EXERCISE REQUIREMENTS:
a) Copy the passage on insolvency during the lockdown word for word, between "Furthermore, there exists" and "approach such issues.", inclusive.
b) For each statement, say yes or no to whether the passage on insolvency during the lockdown supports it, and quote the words that settle it. (i) Operational creditors are already treated as "second class" creditors by the Code. (ii) Under the waterfall mechanism, the debt of small creditors comes earlier in line. (iii) Directors of a company near insolvency who know of it must try to minimize the loss to the creditors.

There is huge uncertainty about the position of Operational Creditors as they are already considered as ‘second class’ creditors by the Code. Now with the lockdown in place, these small creditors would have sought to recover their debts from the debtors, or would have demanded protection in the ongoing transactions, so that if their come a situation of emergency, owing to the harsh times their debt does not remain unanswered. Just the way COVID- 19 has had its most impact on the MSME sector, small creditors will also be impacted as their debt comes later in line as per the waterfall mechanism. It is therefore important that the ordinance not only focuses on the safeguard of the micro and small enterprises, but also of the operational creditors, so that their transactions can be maintained with the corporate debtor with as little disruptions as possible.
Despite the imposition of blanket ban on fresh IBC proceedings, a significant restructuring is bound to happen to the balance sheets of the debtor and the sale of certain assets might get hit by certain provisions relating to preferential or undervalued transactions. It therefore remains pertinent to identify whether the transactions that were entered into during the lockdown period are to be considered as ones entered into during ordinary course of business. It is important that the ordinance which is likely to impose a blanket ban should consider this aspect, as to how these transactions will be treated, and how it facilitates corporate debtor to reorganize his affairs to get back on his feet.
Furthermore, there exists a duty upon the directors of a company that, when the company is near insolvent, and the directors have knowledge of the same, they are to conduct necessary due diligence and attempt to minimize the loss to the creditors during that period. Here arises a major question as to when can it be said that the directors had such knowledge, as the aspect of avoidance of CIRP does not exist anymore. It therefore remains important to note that how will NCLT approach such issues.

DATASET EXCERPTS:
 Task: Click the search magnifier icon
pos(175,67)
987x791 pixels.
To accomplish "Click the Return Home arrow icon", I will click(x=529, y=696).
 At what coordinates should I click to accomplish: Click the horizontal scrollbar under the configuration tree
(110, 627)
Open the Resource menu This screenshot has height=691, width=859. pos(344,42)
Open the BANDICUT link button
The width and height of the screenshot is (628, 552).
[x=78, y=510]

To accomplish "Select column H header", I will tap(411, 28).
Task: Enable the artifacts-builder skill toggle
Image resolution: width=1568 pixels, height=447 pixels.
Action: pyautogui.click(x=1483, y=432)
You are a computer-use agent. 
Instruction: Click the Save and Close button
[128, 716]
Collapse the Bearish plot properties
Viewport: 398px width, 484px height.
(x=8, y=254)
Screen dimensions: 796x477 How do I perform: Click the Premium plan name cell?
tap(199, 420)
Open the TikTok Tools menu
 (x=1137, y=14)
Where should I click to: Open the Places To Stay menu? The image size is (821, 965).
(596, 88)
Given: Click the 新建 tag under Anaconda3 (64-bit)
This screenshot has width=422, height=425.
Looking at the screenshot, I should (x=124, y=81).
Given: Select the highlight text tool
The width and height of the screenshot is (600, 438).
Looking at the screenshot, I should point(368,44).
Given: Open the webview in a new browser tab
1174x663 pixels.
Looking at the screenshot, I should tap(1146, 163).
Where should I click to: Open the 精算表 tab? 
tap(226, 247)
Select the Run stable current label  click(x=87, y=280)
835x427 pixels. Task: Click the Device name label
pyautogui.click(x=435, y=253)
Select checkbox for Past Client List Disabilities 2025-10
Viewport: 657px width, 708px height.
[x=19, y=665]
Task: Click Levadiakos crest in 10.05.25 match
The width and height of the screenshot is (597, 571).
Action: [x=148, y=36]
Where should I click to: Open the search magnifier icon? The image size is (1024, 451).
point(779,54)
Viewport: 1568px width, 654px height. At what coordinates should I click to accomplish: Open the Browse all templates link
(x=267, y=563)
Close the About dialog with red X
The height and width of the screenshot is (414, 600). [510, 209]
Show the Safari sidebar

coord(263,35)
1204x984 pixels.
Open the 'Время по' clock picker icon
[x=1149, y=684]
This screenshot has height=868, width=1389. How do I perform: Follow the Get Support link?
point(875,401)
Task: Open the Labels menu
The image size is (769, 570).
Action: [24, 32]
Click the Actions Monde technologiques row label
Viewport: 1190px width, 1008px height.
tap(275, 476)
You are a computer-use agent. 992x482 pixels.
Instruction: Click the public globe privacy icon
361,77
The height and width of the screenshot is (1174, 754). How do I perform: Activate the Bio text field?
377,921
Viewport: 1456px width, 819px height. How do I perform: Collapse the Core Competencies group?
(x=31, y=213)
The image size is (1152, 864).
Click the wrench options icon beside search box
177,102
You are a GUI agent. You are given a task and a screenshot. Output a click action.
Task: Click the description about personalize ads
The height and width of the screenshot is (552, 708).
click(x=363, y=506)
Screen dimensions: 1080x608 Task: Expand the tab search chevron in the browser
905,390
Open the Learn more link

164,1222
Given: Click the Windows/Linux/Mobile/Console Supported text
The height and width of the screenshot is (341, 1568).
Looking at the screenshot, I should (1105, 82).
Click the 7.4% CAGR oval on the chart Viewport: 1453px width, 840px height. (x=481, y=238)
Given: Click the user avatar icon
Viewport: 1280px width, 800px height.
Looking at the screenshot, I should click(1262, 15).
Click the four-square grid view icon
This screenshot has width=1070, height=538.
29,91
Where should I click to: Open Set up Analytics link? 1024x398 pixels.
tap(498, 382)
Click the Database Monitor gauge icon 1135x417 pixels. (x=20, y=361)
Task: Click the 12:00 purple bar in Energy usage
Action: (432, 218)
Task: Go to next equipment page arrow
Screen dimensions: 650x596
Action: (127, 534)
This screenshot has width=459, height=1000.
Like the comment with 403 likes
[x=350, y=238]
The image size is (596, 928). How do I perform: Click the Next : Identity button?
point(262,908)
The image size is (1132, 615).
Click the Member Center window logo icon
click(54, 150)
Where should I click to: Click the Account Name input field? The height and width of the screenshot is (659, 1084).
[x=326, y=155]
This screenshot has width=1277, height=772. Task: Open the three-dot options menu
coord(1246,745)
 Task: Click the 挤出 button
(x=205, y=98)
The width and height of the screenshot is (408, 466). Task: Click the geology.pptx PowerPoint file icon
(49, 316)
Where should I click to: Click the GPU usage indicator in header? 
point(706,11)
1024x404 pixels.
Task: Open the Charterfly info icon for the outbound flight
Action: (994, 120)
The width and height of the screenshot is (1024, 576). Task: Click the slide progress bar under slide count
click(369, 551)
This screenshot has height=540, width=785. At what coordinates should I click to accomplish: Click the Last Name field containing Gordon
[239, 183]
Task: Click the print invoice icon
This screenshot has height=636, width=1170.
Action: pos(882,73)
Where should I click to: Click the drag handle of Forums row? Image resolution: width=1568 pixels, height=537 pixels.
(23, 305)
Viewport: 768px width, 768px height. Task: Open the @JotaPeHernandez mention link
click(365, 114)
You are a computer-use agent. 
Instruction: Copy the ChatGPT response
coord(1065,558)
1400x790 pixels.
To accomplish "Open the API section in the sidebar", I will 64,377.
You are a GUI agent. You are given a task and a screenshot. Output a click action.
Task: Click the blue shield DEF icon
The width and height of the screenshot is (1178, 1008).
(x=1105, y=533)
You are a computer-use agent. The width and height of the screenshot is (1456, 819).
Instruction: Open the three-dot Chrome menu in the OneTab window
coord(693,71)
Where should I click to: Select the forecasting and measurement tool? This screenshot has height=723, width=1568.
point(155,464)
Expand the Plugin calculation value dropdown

EXERCISE RESULTS:
a)
Furthermore, there exists a duty upon the directors of a company that, when the company is near insolvent, and the directors have knowledge of the same, they are to conduct necessary due diligence and attempt to minimize the loss to the creditors during that period. Here arises a major question as to when can it be said that the directors had such knowledge, as the aspect of avoidance of CIRP does not exist anymore. It therefore remains important to note that how will NCLT approach such issues.

b)
(i) Yes: "they are already considered as ‘second class’ creditors by the Code"
(ii) No: "their debt comes later in line as per the waterfall mechanism"
(iii) Yes: "attempt to minimize the loss to the creditors during that period"